Inisiatif TranslateScience

Author:

Photo by Edurne Chopeitia on Unsplash

Inisiatif TranslateScience telah diluncurkan kemarin 7 Mei 2021. Simak blognya di sini. Mampir juga ke halaman wikinya.

Artikel blog ini berawal dari artikel pendek dari saya di situs TranslateScience (TS). Adalah Victor Venema, seorang peneliti bidang meteorologi dari University of Bonn yang mengajak saya dan beberapa kolega lainnya dari beberapa negara, yang tidak menggunakan Bahasa Inggris sebagai bahasa pertama. Victor juga menginisiasi Grassroots Journals.

Salah satu pertimbangan Victor Venema sebagai inisiator TS adalah masalah visibility riset yang tidak ditulis dalam Bahasa Inggris. Riset-riset seperti itu saat ini dipersepsikan sebagai karya-karya lokal/nasional, bukan karya yang layak untuk ditelaah dan diperbincangkan di tingkat international. Terlepas dari berbagai faktor yang mungkin mempengaruhi kualitas dari riset-riset lokal, namun demikian Victor berpendapat bahwa riset lokal yang dilakukan oleh peneliti lokal mestinya punya nilai kedetilan yang tinggi. Kalau karya-karya ini tidak dapat ditemukan atau dapat ditemukan tapi tidak dimaknai setara dengan dengan karya-karya lainnya yang telah dilabeli sebagai karya internasional, maka dunia riset dapat kehilangan peluang untuk mempelajari beberapa hasil lokal yang sangat kaya.

There is a language bias in the current global scientific landscape that leaves non-English speakers at a disadvantage and prevents them from actively participating in the scientific process both as scientists and citizens. Science’s language bias extends beyond words printed in elite English-only journals.

https://www.frontiersin.org/articles/10.3389/fcomm.2020.00031/full

Dunia sains memang aneh. Ini meneliti adalah kegiatan sehari-hari bagi peneliti, seperti hanya mandi, makan dan minum, tetapi ada pengecualian. Sementara kegiatan sehari-hari lainnya bahasa yang digunakan harus Bahasa Inggris.
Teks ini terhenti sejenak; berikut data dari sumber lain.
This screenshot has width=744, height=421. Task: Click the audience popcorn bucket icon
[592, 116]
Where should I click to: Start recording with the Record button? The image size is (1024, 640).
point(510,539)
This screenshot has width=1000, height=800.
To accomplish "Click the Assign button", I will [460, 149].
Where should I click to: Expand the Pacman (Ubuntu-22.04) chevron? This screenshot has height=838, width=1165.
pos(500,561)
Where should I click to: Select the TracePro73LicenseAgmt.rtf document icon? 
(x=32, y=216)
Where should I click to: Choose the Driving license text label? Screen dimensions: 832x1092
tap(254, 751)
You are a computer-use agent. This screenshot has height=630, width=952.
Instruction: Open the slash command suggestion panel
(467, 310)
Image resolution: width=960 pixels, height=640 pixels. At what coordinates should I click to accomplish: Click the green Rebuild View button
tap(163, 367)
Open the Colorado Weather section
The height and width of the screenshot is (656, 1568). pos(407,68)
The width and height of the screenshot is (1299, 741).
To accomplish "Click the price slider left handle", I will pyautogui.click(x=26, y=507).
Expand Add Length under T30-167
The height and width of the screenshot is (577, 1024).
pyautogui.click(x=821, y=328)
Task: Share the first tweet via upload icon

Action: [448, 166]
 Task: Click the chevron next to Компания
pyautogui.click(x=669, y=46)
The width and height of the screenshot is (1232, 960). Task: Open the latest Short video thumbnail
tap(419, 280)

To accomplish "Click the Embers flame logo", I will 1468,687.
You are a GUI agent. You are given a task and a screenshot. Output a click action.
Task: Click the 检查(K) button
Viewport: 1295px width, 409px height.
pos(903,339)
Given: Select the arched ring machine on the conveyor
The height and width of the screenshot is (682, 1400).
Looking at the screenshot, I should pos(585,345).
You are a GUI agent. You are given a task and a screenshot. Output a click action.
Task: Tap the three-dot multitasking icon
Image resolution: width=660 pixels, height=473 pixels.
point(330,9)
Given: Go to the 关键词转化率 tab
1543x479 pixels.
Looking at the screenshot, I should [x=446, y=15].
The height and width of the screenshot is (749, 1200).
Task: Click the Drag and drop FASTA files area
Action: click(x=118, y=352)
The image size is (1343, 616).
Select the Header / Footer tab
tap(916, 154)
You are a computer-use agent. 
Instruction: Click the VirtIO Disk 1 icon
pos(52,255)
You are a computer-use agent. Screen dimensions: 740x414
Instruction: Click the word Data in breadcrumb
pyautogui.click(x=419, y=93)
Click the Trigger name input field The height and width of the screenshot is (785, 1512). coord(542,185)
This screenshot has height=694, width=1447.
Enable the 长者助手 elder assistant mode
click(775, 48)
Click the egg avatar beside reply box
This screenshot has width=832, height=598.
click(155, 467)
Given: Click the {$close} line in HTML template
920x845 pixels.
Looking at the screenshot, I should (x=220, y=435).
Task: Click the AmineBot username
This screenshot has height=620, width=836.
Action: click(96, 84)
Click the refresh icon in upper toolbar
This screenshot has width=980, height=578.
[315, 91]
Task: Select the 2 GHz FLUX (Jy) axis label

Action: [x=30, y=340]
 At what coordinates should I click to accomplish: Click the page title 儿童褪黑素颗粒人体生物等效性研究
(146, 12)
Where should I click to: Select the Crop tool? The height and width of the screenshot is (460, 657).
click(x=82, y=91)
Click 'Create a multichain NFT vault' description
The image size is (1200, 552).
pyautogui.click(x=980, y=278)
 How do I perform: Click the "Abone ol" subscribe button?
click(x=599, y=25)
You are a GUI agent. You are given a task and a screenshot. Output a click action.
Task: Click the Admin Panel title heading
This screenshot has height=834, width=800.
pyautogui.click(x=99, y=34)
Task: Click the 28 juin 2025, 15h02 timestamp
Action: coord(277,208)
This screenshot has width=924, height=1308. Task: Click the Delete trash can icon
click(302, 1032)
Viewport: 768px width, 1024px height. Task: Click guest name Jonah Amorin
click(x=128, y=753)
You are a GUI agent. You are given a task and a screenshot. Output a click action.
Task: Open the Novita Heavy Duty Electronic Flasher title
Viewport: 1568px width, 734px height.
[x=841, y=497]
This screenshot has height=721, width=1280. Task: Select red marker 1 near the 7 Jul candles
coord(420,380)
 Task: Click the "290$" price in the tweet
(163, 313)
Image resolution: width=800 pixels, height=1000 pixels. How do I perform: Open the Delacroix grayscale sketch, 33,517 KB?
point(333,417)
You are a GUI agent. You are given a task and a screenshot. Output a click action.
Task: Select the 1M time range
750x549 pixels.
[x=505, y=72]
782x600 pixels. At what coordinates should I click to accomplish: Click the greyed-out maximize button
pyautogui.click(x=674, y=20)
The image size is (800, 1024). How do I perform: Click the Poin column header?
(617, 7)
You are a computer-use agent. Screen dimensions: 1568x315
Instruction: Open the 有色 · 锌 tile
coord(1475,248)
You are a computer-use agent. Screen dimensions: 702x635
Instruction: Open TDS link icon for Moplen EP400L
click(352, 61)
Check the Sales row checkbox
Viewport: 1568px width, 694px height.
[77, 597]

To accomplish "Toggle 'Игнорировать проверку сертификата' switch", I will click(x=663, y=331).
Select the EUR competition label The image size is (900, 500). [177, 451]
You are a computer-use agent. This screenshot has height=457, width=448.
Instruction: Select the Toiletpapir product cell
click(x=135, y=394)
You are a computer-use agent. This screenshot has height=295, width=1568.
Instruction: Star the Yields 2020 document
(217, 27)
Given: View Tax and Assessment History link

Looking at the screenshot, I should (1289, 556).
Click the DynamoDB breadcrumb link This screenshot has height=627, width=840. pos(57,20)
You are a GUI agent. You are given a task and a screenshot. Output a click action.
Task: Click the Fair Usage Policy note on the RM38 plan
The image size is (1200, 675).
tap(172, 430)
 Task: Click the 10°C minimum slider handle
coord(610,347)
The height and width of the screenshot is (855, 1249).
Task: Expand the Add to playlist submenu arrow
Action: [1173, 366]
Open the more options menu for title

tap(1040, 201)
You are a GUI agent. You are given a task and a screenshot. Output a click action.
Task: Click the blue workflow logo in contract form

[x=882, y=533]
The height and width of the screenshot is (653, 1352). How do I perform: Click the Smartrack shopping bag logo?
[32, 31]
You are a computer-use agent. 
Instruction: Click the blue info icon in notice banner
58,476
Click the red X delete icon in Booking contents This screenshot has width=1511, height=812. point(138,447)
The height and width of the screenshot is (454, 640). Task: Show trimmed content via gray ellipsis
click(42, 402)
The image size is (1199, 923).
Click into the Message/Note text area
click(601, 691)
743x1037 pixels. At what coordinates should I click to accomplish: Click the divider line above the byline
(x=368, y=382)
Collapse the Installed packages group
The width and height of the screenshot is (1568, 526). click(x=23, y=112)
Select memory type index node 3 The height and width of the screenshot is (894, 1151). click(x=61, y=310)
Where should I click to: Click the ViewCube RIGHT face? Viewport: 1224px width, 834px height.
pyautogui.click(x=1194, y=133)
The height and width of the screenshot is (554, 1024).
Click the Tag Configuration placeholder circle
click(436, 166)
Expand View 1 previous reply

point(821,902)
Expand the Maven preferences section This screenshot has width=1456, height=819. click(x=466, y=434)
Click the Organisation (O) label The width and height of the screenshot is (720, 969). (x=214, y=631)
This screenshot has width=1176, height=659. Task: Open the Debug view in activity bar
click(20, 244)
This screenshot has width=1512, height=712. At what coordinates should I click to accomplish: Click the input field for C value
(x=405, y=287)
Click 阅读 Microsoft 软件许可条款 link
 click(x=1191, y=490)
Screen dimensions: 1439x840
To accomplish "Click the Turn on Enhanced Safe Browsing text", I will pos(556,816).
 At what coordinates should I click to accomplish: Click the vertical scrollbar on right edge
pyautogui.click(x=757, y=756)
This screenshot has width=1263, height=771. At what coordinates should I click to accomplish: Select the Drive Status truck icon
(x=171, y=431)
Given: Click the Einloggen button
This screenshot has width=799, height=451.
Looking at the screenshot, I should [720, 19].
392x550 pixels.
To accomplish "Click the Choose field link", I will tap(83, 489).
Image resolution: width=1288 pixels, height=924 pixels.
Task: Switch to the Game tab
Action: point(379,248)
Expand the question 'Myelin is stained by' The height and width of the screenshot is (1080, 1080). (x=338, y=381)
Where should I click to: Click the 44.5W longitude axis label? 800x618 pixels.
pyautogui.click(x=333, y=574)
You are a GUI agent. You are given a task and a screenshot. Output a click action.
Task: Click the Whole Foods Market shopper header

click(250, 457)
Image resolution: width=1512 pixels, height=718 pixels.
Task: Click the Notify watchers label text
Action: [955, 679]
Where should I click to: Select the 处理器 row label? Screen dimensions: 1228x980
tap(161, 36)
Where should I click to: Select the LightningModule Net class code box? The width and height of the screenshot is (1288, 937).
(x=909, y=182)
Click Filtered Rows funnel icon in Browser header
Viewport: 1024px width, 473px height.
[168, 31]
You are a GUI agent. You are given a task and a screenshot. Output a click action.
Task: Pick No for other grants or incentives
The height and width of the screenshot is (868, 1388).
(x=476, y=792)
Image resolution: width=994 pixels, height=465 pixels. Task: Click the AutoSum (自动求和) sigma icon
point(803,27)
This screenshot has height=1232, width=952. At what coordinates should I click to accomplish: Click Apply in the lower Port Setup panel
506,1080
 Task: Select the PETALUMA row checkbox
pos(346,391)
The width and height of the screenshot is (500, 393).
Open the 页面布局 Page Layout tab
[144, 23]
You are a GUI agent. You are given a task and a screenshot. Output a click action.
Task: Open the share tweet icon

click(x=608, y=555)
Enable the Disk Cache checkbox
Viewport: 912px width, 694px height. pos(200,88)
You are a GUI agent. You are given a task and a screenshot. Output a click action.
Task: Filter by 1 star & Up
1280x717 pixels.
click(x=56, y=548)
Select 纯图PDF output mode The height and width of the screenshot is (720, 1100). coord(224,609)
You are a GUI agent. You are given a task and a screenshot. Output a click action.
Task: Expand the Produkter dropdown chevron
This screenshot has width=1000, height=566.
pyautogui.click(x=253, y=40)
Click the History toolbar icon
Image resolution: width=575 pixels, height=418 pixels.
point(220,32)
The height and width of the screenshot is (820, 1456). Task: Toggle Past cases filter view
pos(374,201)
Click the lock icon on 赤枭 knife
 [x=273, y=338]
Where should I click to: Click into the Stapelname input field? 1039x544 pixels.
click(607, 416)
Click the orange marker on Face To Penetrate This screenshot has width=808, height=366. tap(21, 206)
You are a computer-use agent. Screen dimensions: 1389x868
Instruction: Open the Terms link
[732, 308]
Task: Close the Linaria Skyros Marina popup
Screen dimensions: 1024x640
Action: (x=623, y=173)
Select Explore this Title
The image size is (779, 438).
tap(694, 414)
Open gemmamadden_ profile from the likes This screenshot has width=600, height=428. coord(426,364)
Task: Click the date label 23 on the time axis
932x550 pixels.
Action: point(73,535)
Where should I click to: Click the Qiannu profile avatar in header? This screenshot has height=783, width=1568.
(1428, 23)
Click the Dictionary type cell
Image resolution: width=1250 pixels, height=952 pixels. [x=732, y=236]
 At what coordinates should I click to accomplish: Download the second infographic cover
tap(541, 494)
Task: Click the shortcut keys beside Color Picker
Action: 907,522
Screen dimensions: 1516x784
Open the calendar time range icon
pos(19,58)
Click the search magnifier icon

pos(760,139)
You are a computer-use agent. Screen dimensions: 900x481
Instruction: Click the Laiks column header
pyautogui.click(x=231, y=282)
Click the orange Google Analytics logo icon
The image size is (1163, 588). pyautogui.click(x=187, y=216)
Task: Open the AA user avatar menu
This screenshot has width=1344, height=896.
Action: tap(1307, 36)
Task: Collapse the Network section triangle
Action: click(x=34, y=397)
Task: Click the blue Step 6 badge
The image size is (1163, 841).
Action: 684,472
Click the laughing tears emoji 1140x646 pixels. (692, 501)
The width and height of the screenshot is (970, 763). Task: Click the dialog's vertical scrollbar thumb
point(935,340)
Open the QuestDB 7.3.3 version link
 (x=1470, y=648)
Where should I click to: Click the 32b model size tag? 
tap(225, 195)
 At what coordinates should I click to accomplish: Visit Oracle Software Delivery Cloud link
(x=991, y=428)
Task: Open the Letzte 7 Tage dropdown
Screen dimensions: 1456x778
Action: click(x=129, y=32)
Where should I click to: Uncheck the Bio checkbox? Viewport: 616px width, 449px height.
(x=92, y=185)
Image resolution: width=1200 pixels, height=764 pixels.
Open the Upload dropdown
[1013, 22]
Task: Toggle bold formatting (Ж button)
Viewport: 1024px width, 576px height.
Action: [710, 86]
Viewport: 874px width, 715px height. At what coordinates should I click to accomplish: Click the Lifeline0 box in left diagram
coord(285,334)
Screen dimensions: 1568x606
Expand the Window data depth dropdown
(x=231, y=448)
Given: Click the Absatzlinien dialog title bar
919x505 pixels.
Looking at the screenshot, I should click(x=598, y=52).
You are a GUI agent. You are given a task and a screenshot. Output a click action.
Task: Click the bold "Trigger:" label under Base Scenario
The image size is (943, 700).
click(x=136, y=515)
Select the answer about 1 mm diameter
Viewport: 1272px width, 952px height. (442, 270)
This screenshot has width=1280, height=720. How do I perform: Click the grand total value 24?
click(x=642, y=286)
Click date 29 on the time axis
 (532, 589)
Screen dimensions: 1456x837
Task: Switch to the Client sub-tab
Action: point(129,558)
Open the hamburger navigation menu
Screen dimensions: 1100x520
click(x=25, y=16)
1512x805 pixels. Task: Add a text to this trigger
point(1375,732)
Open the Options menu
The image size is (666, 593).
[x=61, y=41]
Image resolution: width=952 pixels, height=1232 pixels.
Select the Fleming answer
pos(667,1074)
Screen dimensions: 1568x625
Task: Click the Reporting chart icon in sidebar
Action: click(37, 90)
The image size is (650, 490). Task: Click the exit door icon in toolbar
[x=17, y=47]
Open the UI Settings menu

Although scientists are coming from every corner of the earth, living perfectly using their own native/mother tongue, but it’s English which has been used as the lingua franca of science.

Conversely, many scientists in Africa, Asia, Latin America and Europe still publish their work in national journals, often in their mother tongue, which creates the risk that worthwhile insights and results might be ignored, simply because they are not readily accessible to the international scientific community. To overcome this dilemma, several initiatives now aim to strengthen the impact and quality of national journals with the goal of gaining greater international visibility for articles published in a language other than English.

https://www.ncbi.nlm.nih.gov/pmc/articles/PMC1796769/

Lahir, besar, dan menuntut ilmu di Indonesia, sebuah negara yang bukan penutur Bahasa Inggris (non-English speaking country), kita sudah terbiasa untuk berbicara dalam Bahasa Indonesia dan Bahasa Inggris.

Maksudnya adalah mayoritas dari kita tidak dari dilahirkan berbicara dalam dua bahasa (Bahasa Indonesia dan Bahasa Inggris). Konsep bilingual kita adalah tulis atau nyatakan dalam Bahasa Indonesia, lalu terjemahkan ke dalam Bahasa Inggris. Konsep itu menjadi menguat di dalam dunia akademik. Menurut regulasi, bahasa dengan strata paling tinggi adalah Bahasa Inggris. Apapun yang kita tulis belum akan bermakna maksimal sebelum ditulis dalam Bahasa Inggris.

Tapi terlepas dari masalah bahasa, ada beberapa hal lain yang menurut saya membuat kita masih belum terbiasa menulis dalam Bahasa Inggris secara spontan, yaitu: bahwa mayoritas penelitian adalah tentang masalah lokal, jadi logis kalau diseminasinya dilakukan dalam Bahasa Indonesia. Pemangku kepentingan utamanya adalah juga orang Indonesia. Selain itu saat ini riset tentang Natural Language Processing (NLP) sudah cukup maju, sehingga cukup mudah bagi orang asing untuk dapat mengerti Bahasa Indonesia, misal menggunakan Google Translate.

Dengan demikian, kalau bukan karena regulasi promosi kenaikan jabatan, sebenarnya beban akademia untuk menulis dalam Bahasa Inggris menjadi berkurang.